A formula in DNF evaluates to TRUE if any of the m conditions described by an and clause is met, and false otherwise. Its length may be defined as the number of and clauses m.

With respect to simple disjunction, a formula in simple disjunctive form may include of a series of atomic formulae joined by the or operator (i.e., A₁ or A₂ or A₃ or . . . or A_n). This formula evaluates to TRUE if any condition is met, and false otherwise. Its length may be defined as the number of atomic terms n.

With respect to CNF, a formula in CNF may include of a series of or clauses (i.e., formulae in disjunctive form) joined by the or operator as follows:

$\begin{array}{ccc}(A_{11}\mathrm{or}A_{12}\mathrm{or}& \dots & \mathrm{or}A_{1n_1})\mathrm{and}\\ (A_{21}\mathrm{or}A_{22}\mathrm{or}& \dots & \mathrm{or}A_{2n_2})\mathrm{and}\\ & ⋮& \\ (A_{m1}\mathrm{or}A_{m2}\mathrm{or}& \dots & \mathrm{or}A_{1n_m}).\end{array}$

A formula in CNF may evaluate to TRUE if all of the m conditions described by or clauses are met, and false otherwise. Its length may be defined as the number of and clauses m.
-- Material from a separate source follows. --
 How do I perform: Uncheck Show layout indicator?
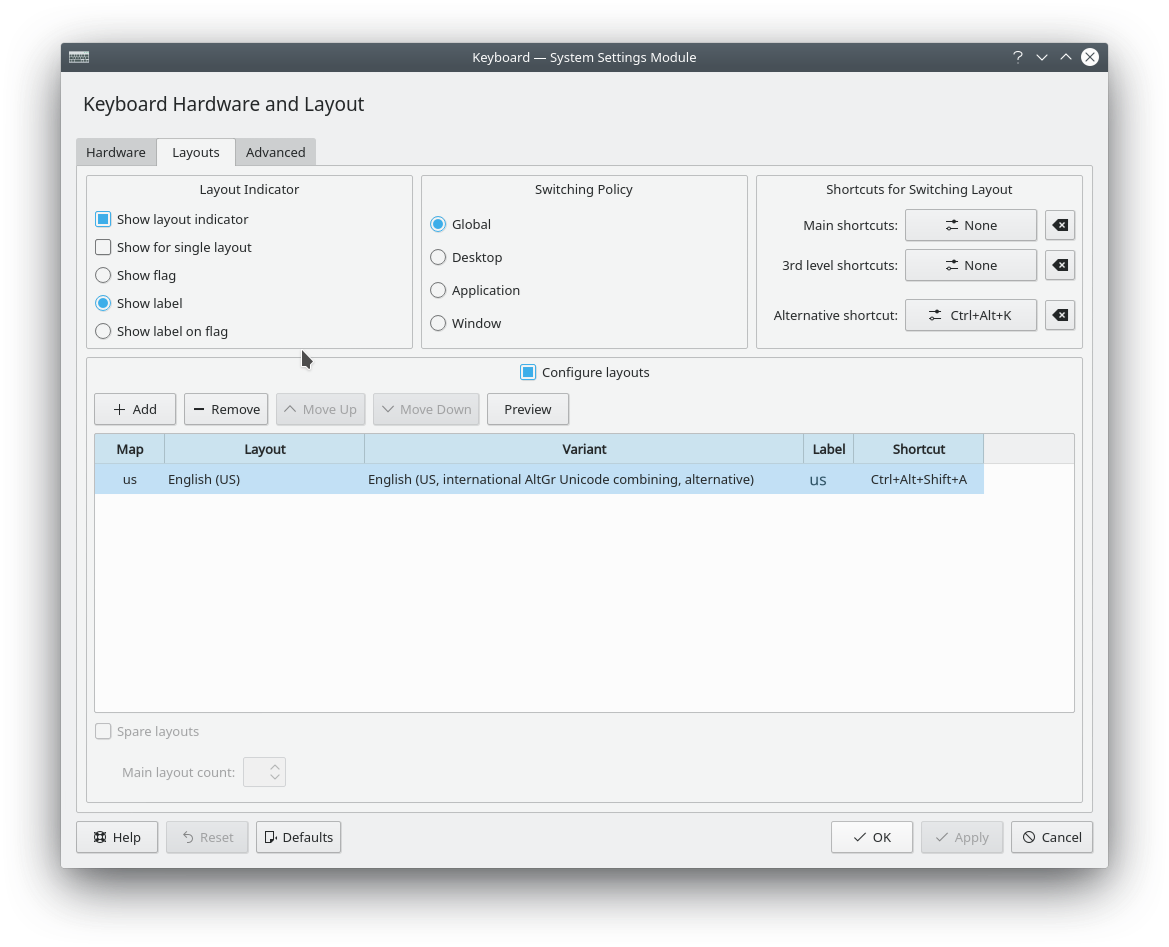click(103, 219)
For the apparatus 100, the choice between these forms may be guided by considerations of the quality of the trace classifiers 112, and of the performance in evaluating the trace classifiers 112. For example, the DNF form may be used since it combines high expressiveness and parallelizable efficient evaluation. The logical formulae produced as genomes may be further optimized by eliminating redundant terms such as any repeated atomic formulae occurring in the same clause, or clauses that evaluate to FALSE or TRUE.
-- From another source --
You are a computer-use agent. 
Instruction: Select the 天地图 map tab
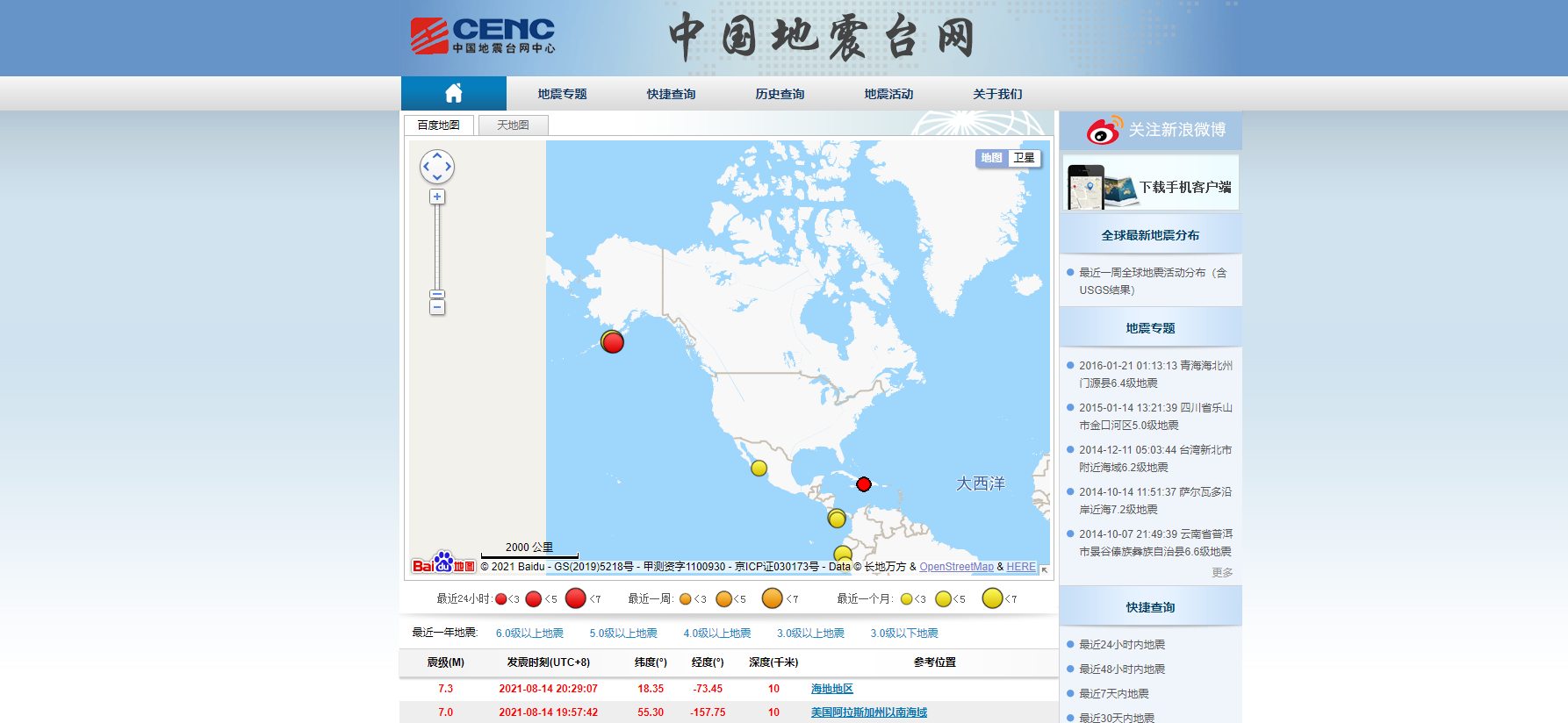(513, 125)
At each step, the genetic process for the apparatus 100 may create a new population based on the previous population. The individuals in the new population may evolve from those in the old population through mutation and crossover operations. The candidates for each operation may be selected randomly with selection probability proportional to the fitness of the individual.

With respect to random mutation, random mutations of the genome may involve several kinds of modification to the genome itself. As described herein, the genome is a logical expression in normal form involving atomic formulae including equalities and comparisons between arithmetic terms. The kinds of modification that may be made include extension, truncation, modifying literals, and modifying comparisons. Extensions may include adding a randomly generated clause or atomic formula within a clause. Truncation may include removing a randomly chosen clause or atomic formula within a clause. Modifying literals may include changing an existing atomic formula by tweaking literals or changing the arithmetic expressions used. For example, for the atomic formula mean(@disk-access-iat)≦5:78, this formula may be subjected to random modification and replaced by mean(@disk-access-iat)≦plus(mean(@network-packet-iat), 13.93). Modifying comparisons may include changing the comparison operator used in a randomly selected atomic formula. Since the logical negation of an atomic formula may be effected by changing the comparison operator, this particular kind of mutation may subsume the idea of turning an atomic formula into its negation. For example, for the atomic formula mean(@disk-access-iat)≦5:78, the comparison may be changed from ≦ to > to yield mean(@disk-access-iat)>5.78. Similar mutations may radically change the logical behavior of the modified atomic formula. Applying a random mutation to a genome produces another genome in the same form.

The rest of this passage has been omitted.